Back then polio was a major crippler and killer of children all over the world. A non-profit organization called the March of Dimes was created by President Franklin Roosevelt, himself a polio victim. The March of Dimes ask school kids all over the US to donate their dimes to help with the research to fight this deadly disease. Also just about every Liquor store and mom and pop grocery store had this huge clear plastic ball, about a foot in diameter with a slot on top, on the counter so you could chip in some of the change from your purchase to the March of Dimes. The Crescent Bay Grocery was no exception.

Now Lonnie, on his way out the door, with Abe Solomon right on his heels and being the clever sort he was, grabs up the March of Dimes ball and tucks it under his arm like running back heading for the line of scrimmage. I guess he figured that the thing wouldn't be a total loss with whatever was in the plastic ball. This particular ball had a small but strong chain attached to it. The chain was fairly long and the other end was bolted securely to the counter. When Lonnie and the plastic ball reached the extent of the chain two things happened. First Lonnie's feet went out from under him. Second the ball popped out from under his arm, did a graceful arc into the air and crashed solidly to the floor. And since the ball was over half full the coins spread out over the linoleum. Of course this pissed Abe off even more and he landed on Lonnie like white on rice.
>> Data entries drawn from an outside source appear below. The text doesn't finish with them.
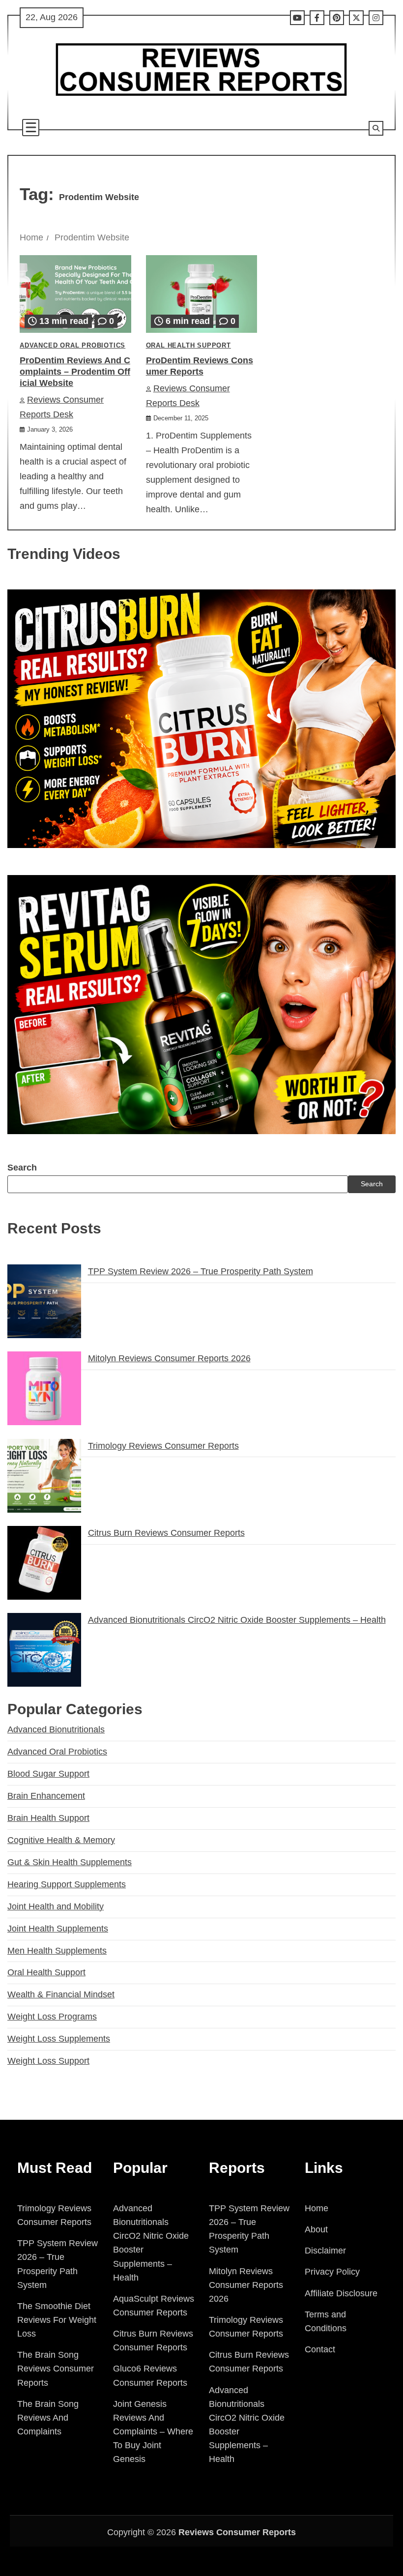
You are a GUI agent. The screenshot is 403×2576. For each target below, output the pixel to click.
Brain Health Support (48, 1818)
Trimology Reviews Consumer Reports (163, 1446)
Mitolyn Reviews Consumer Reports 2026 (169, 1358)
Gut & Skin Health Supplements (69, 1862)
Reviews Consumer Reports (237, 2532)
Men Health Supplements (57, 1951)
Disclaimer (325, 2250)
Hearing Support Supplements (66, 1884)
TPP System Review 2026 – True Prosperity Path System (200, 1271)
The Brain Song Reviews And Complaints (48, 2417)
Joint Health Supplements (57, 1928)
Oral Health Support (188, 345)
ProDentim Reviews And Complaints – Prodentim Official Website (75, 371)
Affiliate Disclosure (341, 2293)
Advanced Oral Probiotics (72, 345)
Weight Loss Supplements (58, 2039)
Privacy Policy (332, 2272)
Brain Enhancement (46, 1796)
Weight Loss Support (48, 2061)
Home (316, 2208)
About (316, 2229)
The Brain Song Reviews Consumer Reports (55, 2368)
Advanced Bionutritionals (56, 1729)
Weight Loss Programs (52, 2016)
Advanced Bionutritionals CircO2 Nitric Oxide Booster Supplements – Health (237, 1620)
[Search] (376, 128)
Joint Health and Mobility (55, 1906)
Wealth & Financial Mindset (61, 1994)
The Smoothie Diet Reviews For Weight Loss (56, 2320)
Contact (320, 2349)
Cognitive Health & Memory (61, 1840)
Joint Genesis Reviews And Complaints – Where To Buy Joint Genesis (153, 2431)
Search (22, 1167)
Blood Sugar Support (48, 1774)
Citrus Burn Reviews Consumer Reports (166, 1533)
This all happened really fast and it took a second for Rick to process it. When he realized that things were not going according to plan he rightfully decided it was time to get his young ass out of there. But before he ran for the door he bent down and picked up a dime and a quarter off the floor. Then he blasted for the door leaping over the beat up Abe was dolling out to Lonnie and headed south bound down Main street.

I don't think Abe even knew Ricky was in on the robbery. After all he was so busy with Lonnie he didn't even see him bolt out the door.

About six months later Lonnie got out of Juvenile Hall (known as Juvie to us). We got his version of the story.

Everything was pretty much the same as Foamrider said. Except for the part after Rick split. Luckily for Lonnie Abe came to his senses and stopped beating on him. Abe's wife Sheila was in the back room doing something and heard the ruckus. She immediately called the cops. The Santa Monica Police arrived quickly as the police station was less than four blocks away. When they got there Abe was holding Lonnie for them by the throat and up against the door of the store. They put the cuffs on him and lead him out the door.

"That old Jew could hit pretty hard an could run faster than I figured," Lonnie told us.

"The cops got there really fast and as they were leading me out the door this bus comes by and I look up and there is Foamrider sitting in a window seat smiling down at me as the cops are putting me in the car. What a kick!" he laughed.

In the 1960's the fare for the Santa Monica Bus was thirty five cents. Now I call THAT presence of mind.